Security Grade methodology — v1.0
1. HTTPS Enforcement — 10 pts
- 5 pts — final URL is served over HTTPS
- 5 pts — HTTP → HTTPS 301 redirect (no mixed-protocol bouncing)
2. HSTS Configuration — 10 pts
- 3 pts — Strict-Transport-Security header present
- 3 pts — max-age ≥ 31536000 (one year)
- 2 pts — includeSubDomains directive set
- 2 pts — preload directive set + domain on hstspreload.org list
3. Security Headers — ~20 pts cumulative
Same weight table as the Health Score security headers block — see /methodology/health-score.

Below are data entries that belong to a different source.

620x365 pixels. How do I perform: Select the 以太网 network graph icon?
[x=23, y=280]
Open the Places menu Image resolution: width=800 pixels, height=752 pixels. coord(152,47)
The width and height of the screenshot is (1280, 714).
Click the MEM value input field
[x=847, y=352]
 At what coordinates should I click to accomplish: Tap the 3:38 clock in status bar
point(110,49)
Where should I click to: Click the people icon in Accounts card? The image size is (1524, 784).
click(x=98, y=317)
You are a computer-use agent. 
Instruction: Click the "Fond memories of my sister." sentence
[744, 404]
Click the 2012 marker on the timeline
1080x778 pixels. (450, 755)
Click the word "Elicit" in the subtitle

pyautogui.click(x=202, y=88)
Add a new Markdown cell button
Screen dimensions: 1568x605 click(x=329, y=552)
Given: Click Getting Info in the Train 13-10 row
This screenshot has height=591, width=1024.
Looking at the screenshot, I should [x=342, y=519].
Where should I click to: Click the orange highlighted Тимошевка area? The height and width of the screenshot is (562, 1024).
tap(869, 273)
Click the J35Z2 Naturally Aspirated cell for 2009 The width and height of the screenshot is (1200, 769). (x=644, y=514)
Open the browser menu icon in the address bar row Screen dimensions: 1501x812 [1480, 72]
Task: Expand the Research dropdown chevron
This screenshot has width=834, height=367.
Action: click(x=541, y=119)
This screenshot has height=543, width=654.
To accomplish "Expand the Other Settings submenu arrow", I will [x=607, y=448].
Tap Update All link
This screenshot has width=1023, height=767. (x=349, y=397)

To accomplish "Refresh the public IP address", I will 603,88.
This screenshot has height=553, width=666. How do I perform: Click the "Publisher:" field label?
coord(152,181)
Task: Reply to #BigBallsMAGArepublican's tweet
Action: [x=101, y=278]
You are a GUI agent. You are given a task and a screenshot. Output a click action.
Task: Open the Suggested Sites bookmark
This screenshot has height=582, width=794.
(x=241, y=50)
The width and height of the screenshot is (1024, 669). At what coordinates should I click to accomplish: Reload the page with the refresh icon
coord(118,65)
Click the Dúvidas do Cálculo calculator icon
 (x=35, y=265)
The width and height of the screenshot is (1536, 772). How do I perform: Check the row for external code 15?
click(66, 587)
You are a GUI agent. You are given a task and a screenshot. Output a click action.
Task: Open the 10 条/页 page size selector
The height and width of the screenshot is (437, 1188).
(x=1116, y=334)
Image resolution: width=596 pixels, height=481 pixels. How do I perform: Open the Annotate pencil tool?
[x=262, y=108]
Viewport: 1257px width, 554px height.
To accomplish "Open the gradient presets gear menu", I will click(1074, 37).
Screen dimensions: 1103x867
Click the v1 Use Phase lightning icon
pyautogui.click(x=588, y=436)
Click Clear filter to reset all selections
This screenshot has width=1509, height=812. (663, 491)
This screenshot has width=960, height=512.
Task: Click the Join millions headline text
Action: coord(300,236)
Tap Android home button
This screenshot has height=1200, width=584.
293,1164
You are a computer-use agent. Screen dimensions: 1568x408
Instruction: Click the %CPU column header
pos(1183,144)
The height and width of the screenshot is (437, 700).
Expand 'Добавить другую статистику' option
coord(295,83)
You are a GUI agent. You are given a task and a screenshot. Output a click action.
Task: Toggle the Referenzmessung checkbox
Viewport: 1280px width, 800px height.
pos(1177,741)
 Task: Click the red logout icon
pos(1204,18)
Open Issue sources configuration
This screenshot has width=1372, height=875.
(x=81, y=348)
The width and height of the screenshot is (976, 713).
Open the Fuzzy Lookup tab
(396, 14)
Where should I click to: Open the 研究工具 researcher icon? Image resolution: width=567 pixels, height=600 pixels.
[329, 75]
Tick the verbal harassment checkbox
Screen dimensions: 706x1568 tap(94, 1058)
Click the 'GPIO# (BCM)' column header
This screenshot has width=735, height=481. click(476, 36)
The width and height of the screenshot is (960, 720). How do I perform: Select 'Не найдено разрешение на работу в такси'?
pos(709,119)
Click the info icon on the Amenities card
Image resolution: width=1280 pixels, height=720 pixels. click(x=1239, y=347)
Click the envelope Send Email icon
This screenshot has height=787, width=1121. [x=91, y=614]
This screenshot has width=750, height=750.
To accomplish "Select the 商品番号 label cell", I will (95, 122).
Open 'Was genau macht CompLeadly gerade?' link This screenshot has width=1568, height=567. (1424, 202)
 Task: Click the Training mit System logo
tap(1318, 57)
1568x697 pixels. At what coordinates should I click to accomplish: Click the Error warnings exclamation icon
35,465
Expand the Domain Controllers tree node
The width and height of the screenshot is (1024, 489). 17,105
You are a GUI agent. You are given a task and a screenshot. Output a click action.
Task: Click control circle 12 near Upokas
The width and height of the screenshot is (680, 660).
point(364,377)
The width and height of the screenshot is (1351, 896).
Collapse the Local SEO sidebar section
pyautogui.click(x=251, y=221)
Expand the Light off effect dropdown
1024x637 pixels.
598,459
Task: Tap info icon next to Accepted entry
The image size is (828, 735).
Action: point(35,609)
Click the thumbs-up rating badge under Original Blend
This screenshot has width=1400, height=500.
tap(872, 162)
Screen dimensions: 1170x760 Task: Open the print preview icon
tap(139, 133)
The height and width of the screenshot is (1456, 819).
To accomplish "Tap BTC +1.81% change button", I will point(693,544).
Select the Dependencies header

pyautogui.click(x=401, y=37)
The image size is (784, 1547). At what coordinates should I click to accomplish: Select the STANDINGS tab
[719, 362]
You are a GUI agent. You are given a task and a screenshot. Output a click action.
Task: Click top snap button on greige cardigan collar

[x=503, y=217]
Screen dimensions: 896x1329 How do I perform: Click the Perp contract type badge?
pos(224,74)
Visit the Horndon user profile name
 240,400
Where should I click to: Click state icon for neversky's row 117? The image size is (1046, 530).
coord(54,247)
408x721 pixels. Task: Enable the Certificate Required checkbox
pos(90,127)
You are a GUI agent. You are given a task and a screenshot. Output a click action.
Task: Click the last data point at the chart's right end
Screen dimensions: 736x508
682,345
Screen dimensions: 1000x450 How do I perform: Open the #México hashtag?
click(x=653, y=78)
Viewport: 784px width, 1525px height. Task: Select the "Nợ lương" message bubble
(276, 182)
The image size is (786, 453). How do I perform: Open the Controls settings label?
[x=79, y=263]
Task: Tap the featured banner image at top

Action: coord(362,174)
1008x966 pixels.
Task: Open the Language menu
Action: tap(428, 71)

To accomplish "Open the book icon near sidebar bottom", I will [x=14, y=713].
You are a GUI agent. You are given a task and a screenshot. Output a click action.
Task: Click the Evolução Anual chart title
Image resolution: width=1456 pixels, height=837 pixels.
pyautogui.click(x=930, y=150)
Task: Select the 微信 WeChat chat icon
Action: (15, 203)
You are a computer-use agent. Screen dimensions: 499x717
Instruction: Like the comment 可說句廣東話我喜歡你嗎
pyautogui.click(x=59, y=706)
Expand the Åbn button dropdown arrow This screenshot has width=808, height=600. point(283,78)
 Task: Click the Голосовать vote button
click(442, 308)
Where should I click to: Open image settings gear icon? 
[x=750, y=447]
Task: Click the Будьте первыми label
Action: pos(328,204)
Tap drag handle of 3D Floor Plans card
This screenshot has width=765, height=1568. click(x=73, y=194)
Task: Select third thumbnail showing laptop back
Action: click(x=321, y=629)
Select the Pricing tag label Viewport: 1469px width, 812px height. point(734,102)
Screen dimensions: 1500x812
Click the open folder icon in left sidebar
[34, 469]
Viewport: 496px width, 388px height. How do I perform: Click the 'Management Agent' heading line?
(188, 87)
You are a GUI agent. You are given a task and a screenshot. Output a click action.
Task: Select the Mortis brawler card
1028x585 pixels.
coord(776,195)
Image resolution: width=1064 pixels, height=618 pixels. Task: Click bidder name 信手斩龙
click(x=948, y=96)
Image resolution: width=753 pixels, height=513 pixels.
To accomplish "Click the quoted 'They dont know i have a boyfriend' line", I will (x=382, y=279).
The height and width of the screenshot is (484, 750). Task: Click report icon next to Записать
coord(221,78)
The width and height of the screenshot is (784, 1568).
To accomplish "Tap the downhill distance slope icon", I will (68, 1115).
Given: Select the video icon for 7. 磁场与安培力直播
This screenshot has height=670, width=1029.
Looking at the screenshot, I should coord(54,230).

Notable in this category: CSP (6) and HSTS (already counted in §2) carry the heaviest weight because they prevent the largest XSS + downgrade attack classes.
4. Cookie Flags — 10 pts
- 4 pts — all cookies have Secure flag (cookies-only-over-HTTPS)
- 3 pts — all cookies have HttpOnly (not readable from JS)
- 3 pts — all cookies have SameSite (CSRF mitigation)
Partial pass (1 of N cookies missing flag) earns 1 pt instead of zero — ranking encourages incremental hardening rather than punishing legacy systems for any single misconfigured cookie.
5. Information Disclosure — 5 pts
- 2 pts — no Server: header leak (or generic value like nginx without version)
- 2 pts — no X-Powered-By: header (PHP / Express / etc. fingerprint)
- 1 pt — no .git / .env / debug paths exposed
Grade letter mapping
| Score | Grade |
|---|---|
| 50–55 | A+ |
| 45–49 | A |
| 38–44 | B |
| 30–37 | C |
| 20–29 | D |
| 0–19 | F |
References
- OWASP Secure Headers Project
- Chrome HSTS Preload List
- Mozilla Observatory — anchor methodology for grading
- OWASP XSS Reference
- OWASP HttpOnly Cookie Reference
Versioning
v1.0 — published 2026-05-05. Mirrors src/security.php as of HEAD on 2026-05-05. The category weights are author judgement based on attack-class blast radius (HTTPS + HSTS rated highest because their absence enables MitM + downgrade; information disclosure rated lowest because it is recon-only). Future weight changes bump the version + add a delta block.